Studio album by Suzi Quatro
- Released: August 5, 2011
- Studios: Fortress Studios, London, UK (dates unknown); Dave's Room, North Hollywood, US (dates unknown); Emerald Studios, Nashville, US (dates unknown);
- Genre: Hard rock
- Length: 40:40
- Label: Cherry Red
- Producers: Mike Chapman; Davey Meshell; Andy Scott; Steve Grant;

Suzi Quatro chronology
| Back to the Drive (2006) | In the Spotlight (2011) | Quatro, Scott & Powell (2017) |

= In the Spotlight =

In the Spotlight is the fifteenth studio album by the American singer-songwriter and bass guitar player Suzi Quatro.

The seeds for the album were sown when Mike Chapman, Quatro's original producer and composer of most of her hits, approached her with plans to take her back to her roots. Their reunion resulted in this modern take on Quatro's original attitude, which shows the influence she has had on modern female artists. "Strict Machine", a song originally performed by Goldfrapp, even contains a two line teaser from Quatro's number one hit "Can the Can", to show the similarities of the two tracks.

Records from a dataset
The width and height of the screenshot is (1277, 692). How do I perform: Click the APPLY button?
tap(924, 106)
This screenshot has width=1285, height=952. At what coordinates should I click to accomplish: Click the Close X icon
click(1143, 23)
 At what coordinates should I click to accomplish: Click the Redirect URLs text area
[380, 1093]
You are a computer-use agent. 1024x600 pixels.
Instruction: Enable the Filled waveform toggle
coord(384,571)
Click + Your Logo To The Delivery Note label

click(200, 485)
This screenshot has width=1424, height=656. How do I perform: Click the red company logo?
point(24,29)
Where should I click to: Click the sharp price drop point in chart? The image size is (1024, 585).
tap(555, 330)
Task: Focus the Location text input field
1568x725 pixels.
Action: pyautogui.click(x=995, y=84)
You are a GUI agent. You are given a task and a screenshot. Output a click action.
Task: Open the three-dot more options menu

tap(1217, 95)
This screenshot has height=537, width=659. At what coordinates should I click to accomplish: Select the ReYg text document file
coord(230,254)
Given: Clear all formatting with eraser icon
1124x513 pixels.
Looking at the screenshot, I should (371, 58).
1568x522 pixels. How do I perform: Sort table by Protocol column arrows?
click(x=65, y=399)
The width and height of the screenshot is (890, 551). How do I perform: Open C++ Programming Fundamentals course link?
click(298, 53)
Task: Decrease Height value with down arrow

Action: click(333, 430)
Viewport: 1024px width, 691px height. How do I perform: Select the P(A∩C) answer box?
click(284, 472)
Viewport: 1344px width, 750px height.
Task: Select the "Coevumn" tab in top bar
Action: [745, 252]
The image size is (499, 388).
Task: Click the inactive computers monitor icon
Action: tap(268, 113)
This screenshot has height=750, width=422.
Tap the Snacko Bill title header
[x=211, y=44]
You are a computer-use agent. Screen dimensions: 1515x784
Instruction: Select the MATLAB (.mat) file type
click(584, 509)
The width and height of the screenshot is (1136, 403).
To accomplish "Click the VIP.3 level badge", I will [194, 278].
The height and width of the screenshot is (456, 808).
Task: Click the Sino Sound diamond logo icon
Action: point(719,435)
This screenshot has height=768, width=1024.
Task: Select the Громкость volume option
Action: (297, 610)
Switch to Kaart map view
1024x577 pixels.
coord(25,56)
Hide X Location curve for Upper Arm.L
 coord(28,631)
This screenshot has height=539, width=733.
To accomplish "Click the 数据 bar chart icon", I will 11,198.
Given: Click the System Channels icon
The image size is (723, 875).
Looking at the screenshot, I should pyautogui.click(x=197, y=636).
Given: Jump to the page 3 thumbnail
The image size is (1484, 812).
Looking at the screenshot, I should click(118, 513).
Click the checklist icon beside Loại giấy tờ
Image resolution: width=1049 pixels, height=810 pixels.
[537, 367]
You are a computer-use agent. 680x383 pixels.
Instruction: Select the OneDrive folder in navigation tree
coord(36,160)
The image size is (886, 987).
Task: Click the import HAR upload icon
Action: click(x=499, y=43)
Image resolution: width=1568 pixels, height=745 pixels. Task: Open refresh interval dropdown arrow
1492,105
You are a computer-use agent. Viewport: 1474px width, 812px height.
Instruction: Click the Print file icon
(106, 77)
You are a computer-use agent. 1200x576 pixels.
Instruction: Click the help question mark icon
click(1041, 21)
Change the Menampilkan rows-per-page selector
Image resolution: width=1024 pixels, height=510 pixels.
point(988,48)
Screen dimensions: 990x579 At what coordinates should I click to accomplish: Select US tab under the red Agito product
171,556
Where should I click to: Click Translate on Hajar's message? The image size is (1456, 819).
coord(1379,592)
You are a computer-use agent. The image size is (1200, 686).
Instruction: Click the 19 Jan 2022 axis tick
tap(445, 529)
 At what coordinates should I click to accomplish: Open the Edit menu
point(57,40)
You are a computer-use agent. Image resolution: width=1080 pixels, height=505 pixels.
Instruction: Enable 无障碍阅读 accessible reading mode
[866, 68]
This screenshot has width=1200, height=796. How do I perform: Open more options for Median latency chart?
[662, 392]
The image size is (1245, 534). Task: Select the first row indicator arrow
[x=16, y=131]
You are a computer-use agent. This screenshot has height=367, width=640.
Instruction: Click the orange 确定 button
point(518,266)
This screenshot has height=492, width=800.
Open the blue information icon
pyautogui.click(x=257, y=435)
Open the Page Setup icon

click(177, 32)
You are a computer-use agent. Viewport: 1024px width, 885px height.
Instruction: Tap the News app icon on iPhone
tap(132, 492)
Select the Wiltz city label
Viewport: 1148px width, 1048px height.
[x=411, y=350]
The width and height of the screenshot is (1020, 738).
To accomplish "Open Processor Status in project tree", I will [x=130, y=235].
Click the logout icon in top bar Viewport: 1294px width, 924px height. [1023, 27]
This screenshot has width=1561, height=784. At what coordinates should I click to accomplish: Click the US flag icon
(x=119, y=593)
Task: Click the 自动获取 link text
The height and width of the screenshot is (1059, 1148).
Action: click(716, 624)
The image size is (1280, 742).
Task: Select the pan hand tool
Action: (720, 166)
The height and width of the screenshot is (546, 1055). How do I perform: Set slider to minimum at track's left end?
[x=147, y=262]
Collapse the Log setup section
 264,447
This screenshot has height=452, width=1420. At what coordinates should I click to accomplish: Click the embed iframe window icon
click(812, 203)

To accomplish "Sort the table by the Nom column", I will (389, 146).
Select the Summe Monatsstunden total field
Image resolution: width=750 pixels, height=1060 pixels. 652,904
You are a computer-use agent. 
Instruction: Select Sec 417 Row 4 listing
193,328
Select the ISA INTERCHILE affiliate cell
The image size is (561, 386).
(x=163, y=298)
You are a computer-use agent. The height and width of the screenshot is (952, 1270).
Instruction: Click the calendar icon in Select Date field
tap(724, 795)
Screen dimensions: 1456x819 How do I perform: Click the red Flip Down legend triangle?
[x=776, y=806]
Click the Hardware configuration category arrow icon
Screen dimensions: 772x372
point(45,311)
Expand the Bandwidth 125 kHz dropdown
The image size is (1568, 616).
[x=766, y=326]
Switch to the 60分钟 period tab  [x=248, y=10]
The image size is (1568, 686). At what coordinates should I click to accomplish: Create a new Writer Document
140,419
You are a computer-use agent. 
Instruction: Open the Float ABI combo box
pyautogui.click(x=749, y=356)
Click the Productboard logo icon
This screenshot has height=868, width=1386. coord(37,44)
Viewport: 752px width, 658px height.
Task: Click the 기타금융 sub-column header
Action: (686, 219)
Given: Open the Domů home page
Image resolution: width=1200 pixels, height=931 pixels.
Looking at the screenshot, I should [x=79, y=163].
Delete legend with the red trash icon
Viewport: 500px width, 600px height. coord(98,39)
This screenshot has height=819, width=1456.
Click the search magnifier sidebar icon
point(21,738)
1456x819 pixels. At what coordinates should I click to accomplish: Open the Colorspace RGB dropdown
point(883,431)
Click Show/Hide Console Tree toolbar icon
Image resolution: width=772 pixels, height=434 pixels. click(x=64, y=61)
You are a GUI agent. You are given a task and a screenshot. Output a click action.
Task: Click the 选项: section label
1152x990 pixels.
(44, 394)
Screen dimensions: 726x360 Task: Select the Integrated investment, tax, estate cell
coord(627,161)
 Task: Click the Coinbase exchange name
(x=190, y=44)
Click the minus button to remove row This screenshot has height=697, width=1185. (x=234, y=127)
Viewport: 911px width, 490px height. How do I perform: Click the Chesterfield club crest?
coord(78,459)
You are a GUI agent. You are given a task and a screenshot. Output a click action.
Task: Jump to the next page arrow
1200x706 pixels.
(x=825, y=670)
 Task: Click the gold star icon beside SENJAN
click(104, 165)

* [Your tasks]
1. Please output the passage of the Suzi Quatro album article starting with "Suzi Quatro chronology" and going on through "the two tracks.".
2. Pick up the Suzi Quatro album article at the point where it stops, and keep writing it.
These rows have no connection to the Suzi Quatro album article.

* [Exercise results]
1.
Suzi Quatro chronology
| Back to the Drive (2006) | In the Spotlight (2011) | Quatro, Scott & Powell (2017) |

= In the Spotlight =

In the Spotlight is the fifteenth studio album by the American singer-songwriter and bass guitar player Suzi Quatro.

The seeds for the album were sown when Mike Chapman, Quatro's original producer and composer of most of her hits, approached her with plans to take her back to her roots. Their reunion resulted in this modern take on Quatro's original attitude, which shows the influence she has had on modern female artists. "Strict Machine", a song originally performed by Goldfrapp, even contains a two line teaser from Quatro's number one hit "Can the Can", to show the similarities of the two tracks.

2.
When the album was released, it received many positive reviews—Mojo rated the album three stars, while AllMusic rated it three-and-half stars out of five, commenting that except for one track, "In the Spotlight is an impressive comeback, which admirably doesn't rely solely on nostalgia to make itself heard." In September and October 2011, soon after the album was released, Quatro embarked on the 21-date sold-out Rocks the Spotlight Tour of Australia, also with great reviews.

== Release, promotion, marketing ==
In the Spotlight was first released in Australia on August 5, 2011.
Then the album was released in Germany on August 19, 2011.
It was released in the rest of the world (including the US) on August 29, 2011.

Victory Tischler-Blue produced the official music video for Suzi Quatro's "Strict Machine", a track from the album. This track is a cover of Goldfrapp's "Strict Machine", but Quatro's version of the song contains two extra lines from her own number one hit "Can the Can" (to show the similarity of the two songs' tunes).

On November 16, 2011, the official music video was released via the official Suzi Quatro YouTube channel. It includes live footage from Quatro's September/October 2011 Rocks the Spotlight Tour of Australia and the extra two lines from "Can the Can".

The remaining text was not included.